Happy Holidays to All– And to All, a Good Bite!
By
Jasmine Cap
‘Twas the night before the party, when all through the host’s house,
Not a main dish prepared, just the side sprouts.
When suddenly awakened by memory of “ABioME,”
Host sprang out of bed: “I know what to feed thee!”
This season, help yourself and your guests to ingredients that are satisfying in taste and in health. Especially if you have any control over the menu, there are many popular dishes that can help fulfil vital nutrients. After all, healthy food is the gift that keeps on giving.
Rocking Around with Fibrous Veggies
Fiber generously aids the gut’s metabolism. There are two major types of fiber, soluble and insoluble fiber – both with their own positive influences on either the digestion or excretion process.
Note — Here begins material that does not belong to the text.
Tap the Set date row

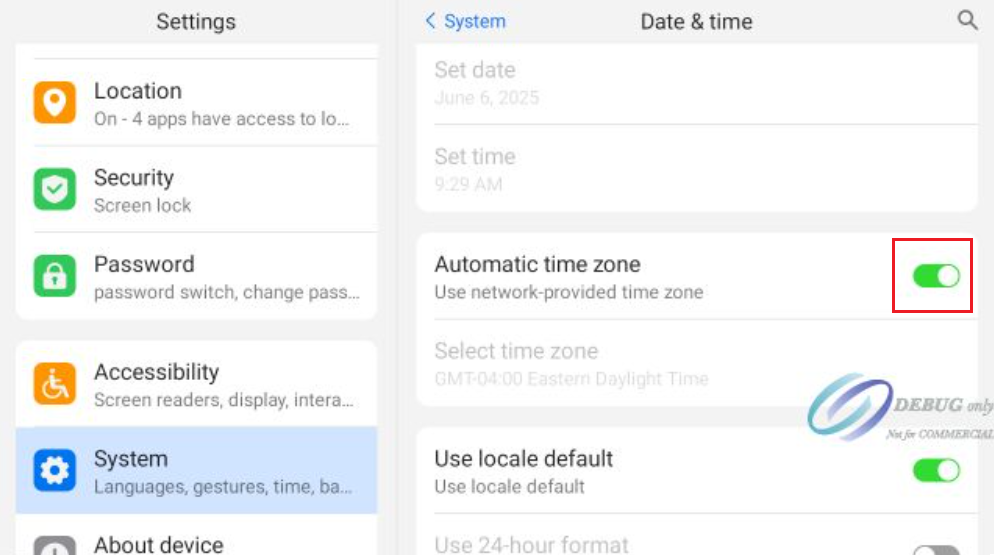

Soluble fiber has heart-healthy properties that can assist with management of LDL cholesterol. Other studies have shown soluble fiber contributes to maintaining regular blood glucose levels as well as nourishing the microbiota of the colon. Complete your dinner plate with oven-roasted or steamed carrots, sweet potato, and brussels sprouts. All are delicious sources of soluble fiber that keep you feeling full, and your taste buds pleased.
Although fibers cannot be digested by our enzymes, they play a part in the passage of food becoming stool. Insoluble fibers give our bowel movement a more positive experience by improving its regularity and the quality of the leftovers dropped off in the restroom. By eating foods with both soluble and insoluble fiber, around 30 grams per day, this will do your digestive system a huge favor. Include squash, asparagus, peas, apple sauce, cooked green beans on your next potluck list!
Make your Holidays Colorful
As neighbors put up strings of colorful lights around and within their homes, be sure to not skip out on decorating your gut with the wondrous colors found in common feast ingredients.
Eggplant skin, purple sweet potato, and cranberries have anthocyanins, which are purple/blue pigments with antioxidant effects that are correlated to cardiovascular protection. Anthocyanins may also defend against cancerous developments in the colon or rectum, lower lipid levels, and improve vascular health. If you have not yet, I recommend trying mashed purple sweet potatoes for a beautiful, anti-inflammatory swap.
Bell pepper, tomatoes, and yams have carotenoids, orange/red/yellow pigments that assist in regulating determinants of obesity, attenuating adiposity, and promoting good cholesterol. They also have been tied to improved cognitive function, helping to sharpen our decision-making skills for the new year ahead. Carotenoids can also give your skin a helping hand, shielding it from ultraviolet radiation, thus enhancing skin quality and appearance.